### Quoted text
========================
A Look at 2014

In 2014 we leveraged the significant company, market and customer expansion we achieved in 2013 to focus on strategic partnerships.  Our goal was to significantly increase our global footprint with the considerable resources and vision of these industry leaders.  We have achieved that goal and more.

Together with our long-standing partner NTT Facilities, we continue to add power and agility to complementary data center product lines managed by NTT in pan-Asia deployments.  In partnership with Schneider Electric, we are proud to announce the integration of Vigilent dynamic cooling management technology into the Cooling Optimize module of Schneider Electric’s industry-leading DCIM suite, StruxureWare for Data Centers.

Beyond the technical StruxureWare integration, Vigilent has also worked closely with Schneider Electric to train hundreds of Schneider Electric sales and field operations professionals in preparation for the worldwide roll-out of Cooling Optimize.  Schneider Electric’s faith in us has already proven well-founded as deployments are already underway across multiple continents.  With the reach of Schneider Electric’s global sales and marketing operations, their self-described “Big Green Machine,” and NTT Facilities’ expanding traction in and outside of Japan, we anticipate a banner year.
========================
### Request 1
Do statements (a) to (c) agree with the 2014 review? For each, answer yes or no and quote the words from the 2014 review that decide it.
(a) Vigilent trained hundreds of Schneider Electric sales and field operations professionals.
(b) NTT Facilities became a new partner in 2014.
(c) Deployments of Cooling Optimize are underway on a single continent.
========================
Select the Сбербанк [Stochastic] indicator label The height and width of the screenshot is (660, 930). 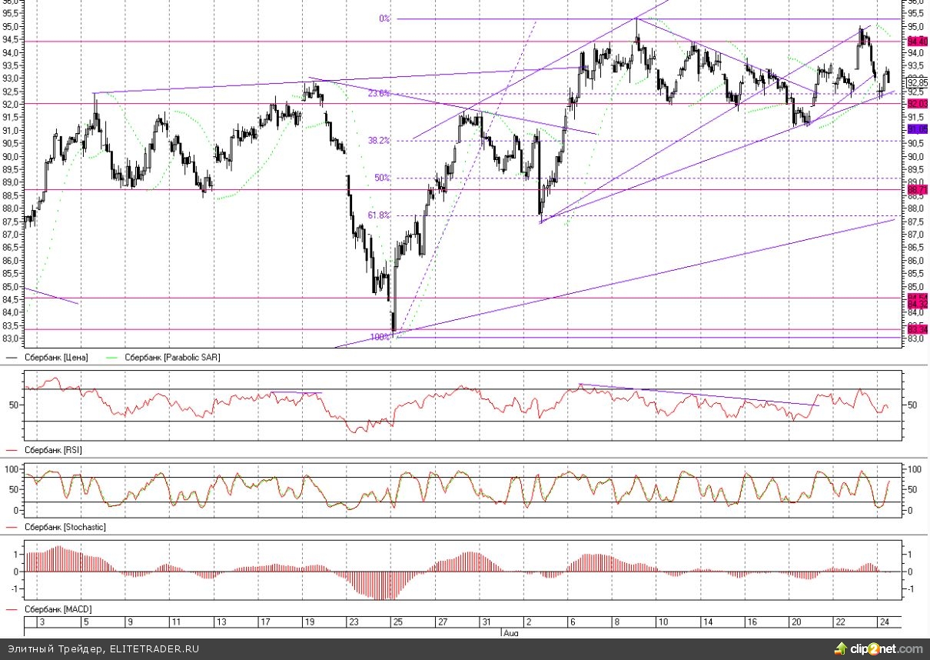pyautogui.click(x=65, y=527)
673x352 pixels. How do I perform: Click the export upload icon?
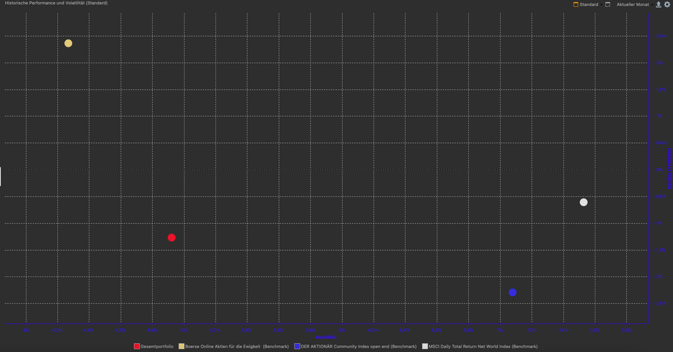pos(659,4)
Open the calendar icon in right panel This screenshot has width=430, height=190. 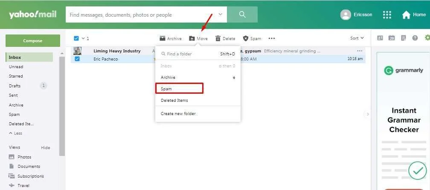[392, 38]
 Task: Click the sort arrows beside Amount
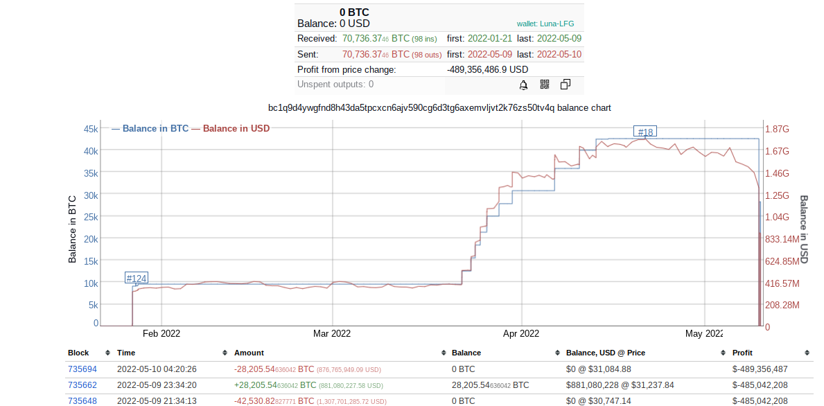(x=444, y=353)
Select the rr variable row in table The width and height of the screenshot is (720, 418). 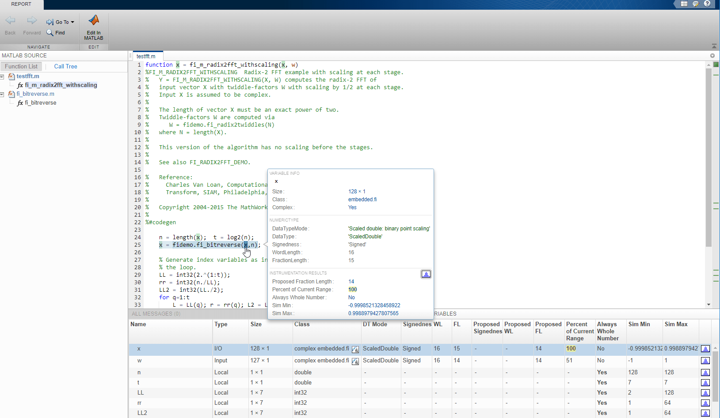coord(139,403)
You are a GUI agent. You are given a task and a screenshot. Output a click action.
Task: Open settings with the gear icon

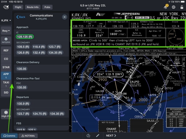coord(174,7)
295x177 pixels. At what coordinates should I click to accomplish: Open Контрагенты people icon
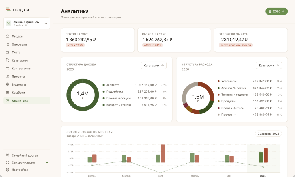7,69
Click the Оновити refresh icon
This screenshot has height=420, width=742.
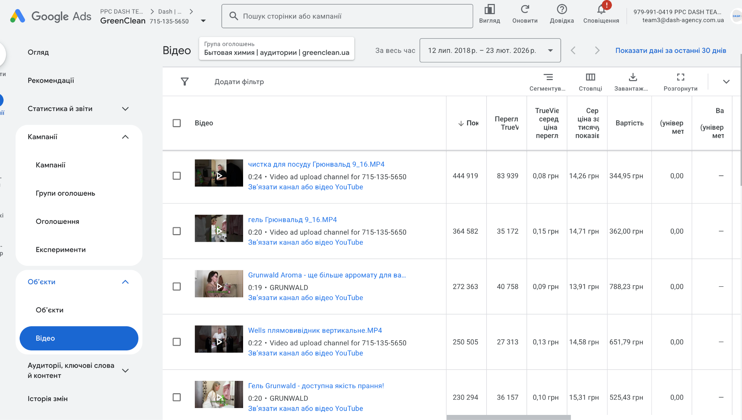(x=525, y=9)
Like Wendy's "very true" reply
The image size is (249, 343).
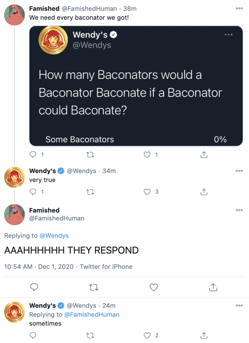(147, 192)
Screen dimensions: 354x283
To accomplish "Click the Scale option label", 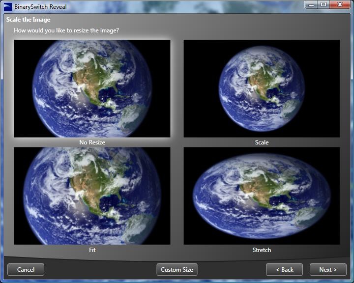I will 262,142.
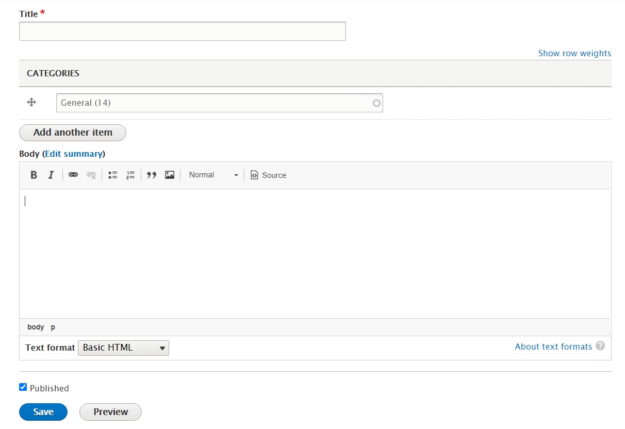
Task: Show row weights for categories
Action: point(574,53)
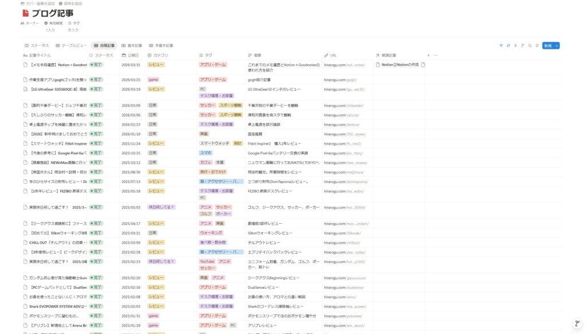587x334 pixels.
Task: Click the magnifier search icon
Action: 530,45
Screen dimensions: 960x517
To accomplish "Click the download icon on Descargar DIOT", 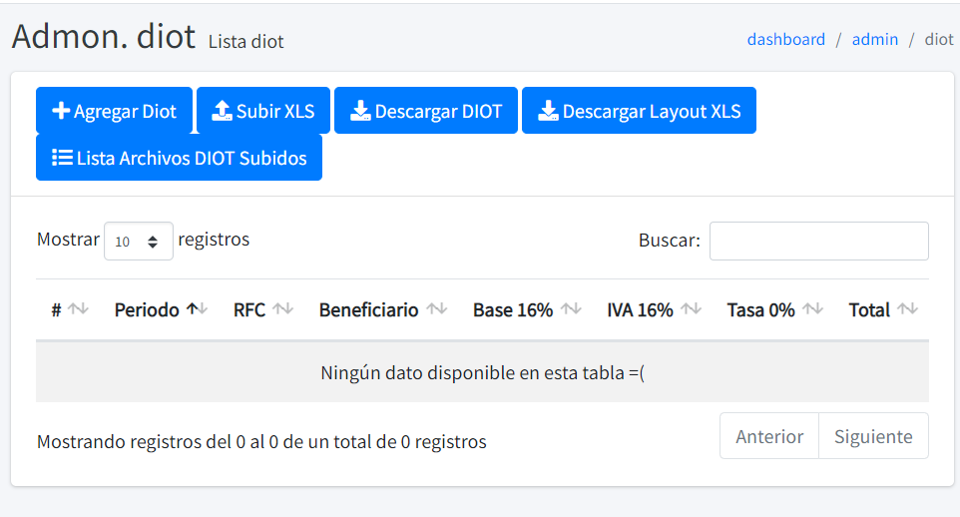I will (360, 111).

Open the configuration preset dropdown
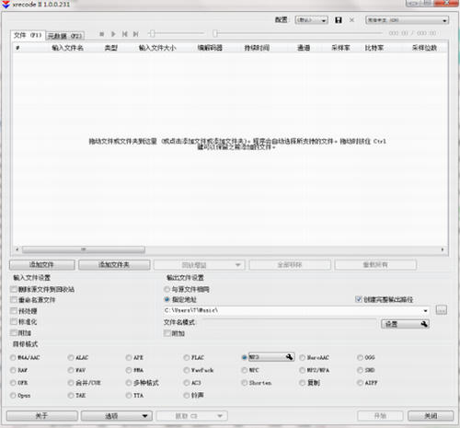click(311, 20)

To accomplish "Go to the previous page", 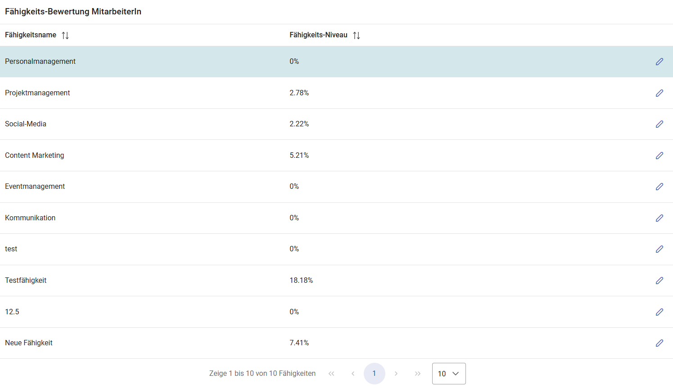I will pos(353,374).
========================
### Request 2
Please extract every line of the records that contains the string "dimensions", matching case exactly.

### Written solution 1
(a) Yes: "train hundreds of Schneider Electric sales and field operations professionals"
(b) No: "our long-standing partner NTT Facilities"
(c) No: "deployments are already underway across multiple continents"

### Written solution 2
Screen dimensions: 354x283
Screen dimensions: 960x517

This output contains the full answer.